▶ EXERCISES TO COMPLETE:
**A)** Using the forum question on execution order below, decide whether each statement agrees with it: (i) the asker wants compiler optimizations turned off for the whole program; (ii) the asker thinks a compiler could merge the "+= 2*b" and "+= c" steps into one FMA; (iii) the asker feels confident about writing assembly. Answer yes or no for each and quote the deciding words.
**B)** Substitute "compiler directive" for "pragma" in the forum question on execution order below, and write out the passage starting at "What can I do" and ending at "comes to debugging.".

Enforcing order of execution

Question

I would like to ensure that the calculations requested are executed exactly in the order I specify, without any alterations from either the compiler or CPU (including the linker, assembler, and anything else you can think of).

Operator left-to-right associativity is assumed in the C language

I am working in C (possibly also interested in C++ solutions), which states that for operations of equal precedence there is an assumed left-to-right operator associativity, and hence
a = b + c - d + e + f - g ...;
is equivalent to
a = (...(((((b + c) - d) + e) + f) - g) ...);

A small example

However, consider the following example:

double a, b = -2, c = -3;
a = 1 + 2 - 2 + 3 + 4;
a += 2*b;
a += c;

So many opportunities for optimisation

For many compilers and pre-processors they may be clever enough to recognise the "+ 2 - 2" is redundant and optimise this away. Similarly they could recognise that the "+= 2*b" followed by the "+= c" can be written using a single FMA. Even if they don't optimise in an FMA, they may switch the order of these operations etc. Furthermore, if the compiler doesn't do any of these optimisations, the CPU may well decide to do some out of order execution, and decide it can do the "+= c" before the "+= 2*b", etc.

As floating-point arithmetic is non-associative, each type of optimisation may result in a different end result, which may be noticeable if the following is inlined somewhere.

Why worry about floating point associativity?

For most of my code I would like as much optimisation as I can have and don't care about floating-point associativity or bit-wise reproduciblilty, but occasionally there is a small snippet (similar to the above example) which I would like to be untampered with and totally respected. This is because I am working with a mathematical method which exactly requires a reproducible result.

What can I do to resolve this?

A few ideas which have come to mind:

Disable compiler optimisations and out of order execution
- I don't want this, as I want the other 99% of my code to be heavily optimised. (This seems to be cutting off my nose to spite my face). I also most likely won't have permission to change my hardware settings.
Use a pragma
Write some assembly
- The code snippets are small enough that this might be reasonable, although I'm not very confident in this, especially if (when) it comes to debugging.

▶ DATASET EXTRACT:
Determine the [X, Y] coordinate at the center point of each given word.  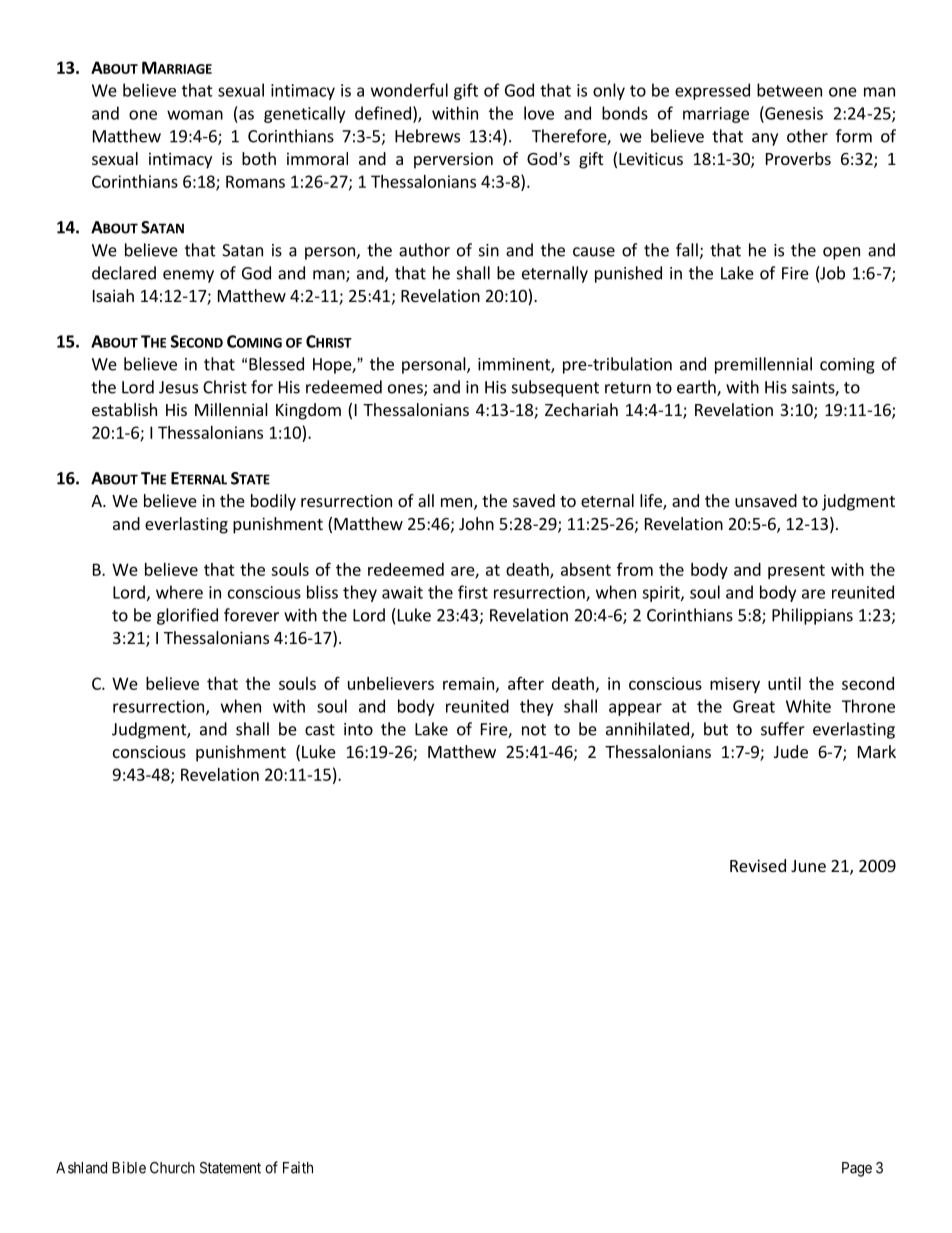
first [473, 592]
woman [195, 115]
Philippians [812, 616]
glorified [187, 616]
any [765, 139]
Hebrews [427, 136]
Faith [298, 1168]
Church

--

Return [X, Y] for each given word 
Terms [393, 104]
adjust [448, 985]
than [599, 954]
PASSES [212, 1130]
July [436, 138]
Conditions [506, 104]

* * *

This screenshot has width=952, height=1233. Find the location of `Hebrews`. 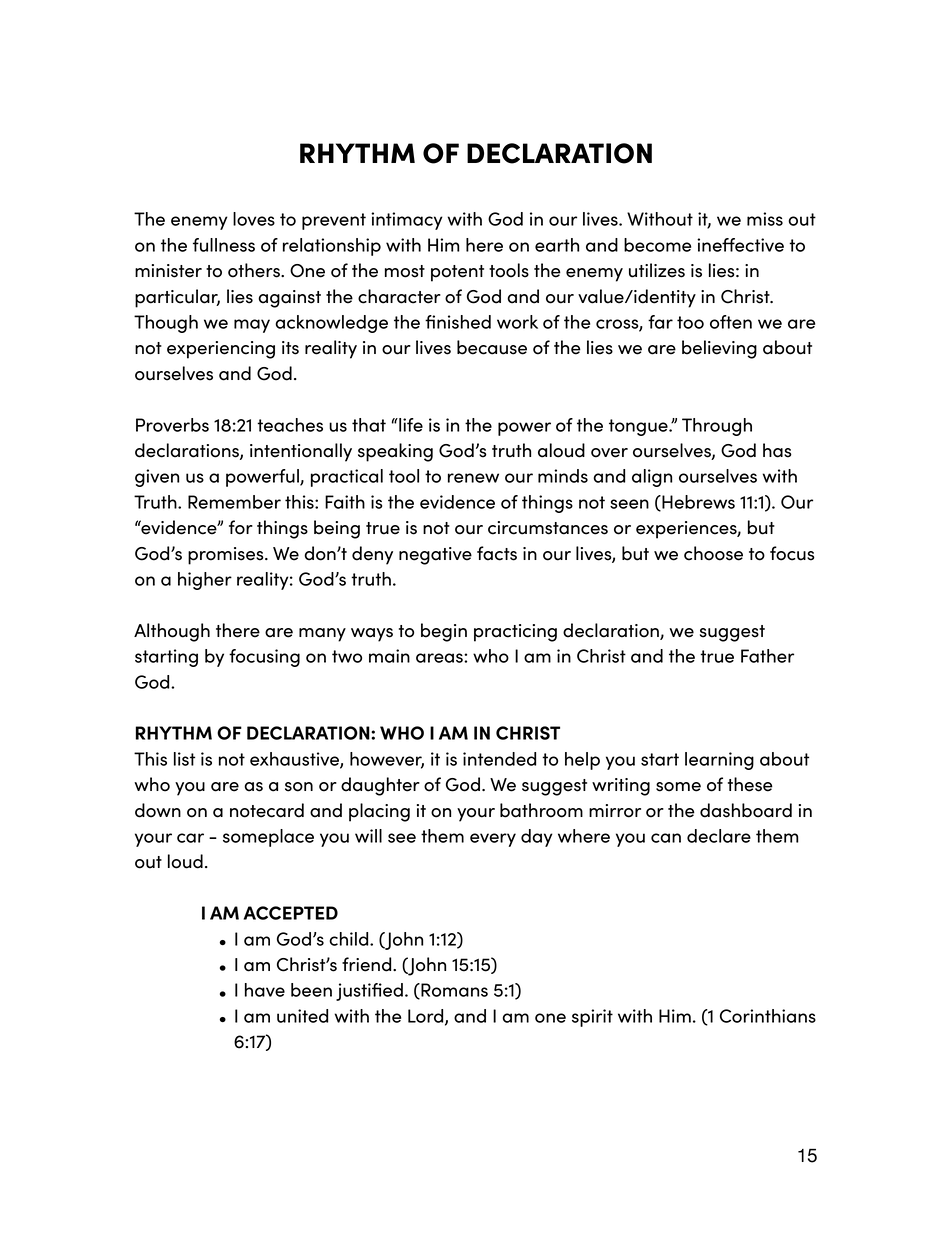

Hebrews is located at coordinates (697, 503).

▶ RESPONSES IN ORDER:
**A)**
(i) No: "I don't want this, as I want the other 99% of my code to be heavily optimised."
(ii) Yes: "Similarly they could recognise that the "+= 2*b" followed by the "+= c" can be written using a single FMA."
(iii) No: "although I'm not very confident in this"

**B)**
What can I do to resolve this?

A few ideas which have come to mind:

Disable compiler optimisations and out of order execution
- I don't want this, as I want the other 99% of my code to be heavily optimised. (This seems to be cutting off my nose to spite my face). I also most likely won't have permission to change my hardware settings.
Use a compiler directive
Write some assembly
- The code snippets are small enough that this might be reasonable, although I'm not very confident in this, especially if (when) it comes to debugging.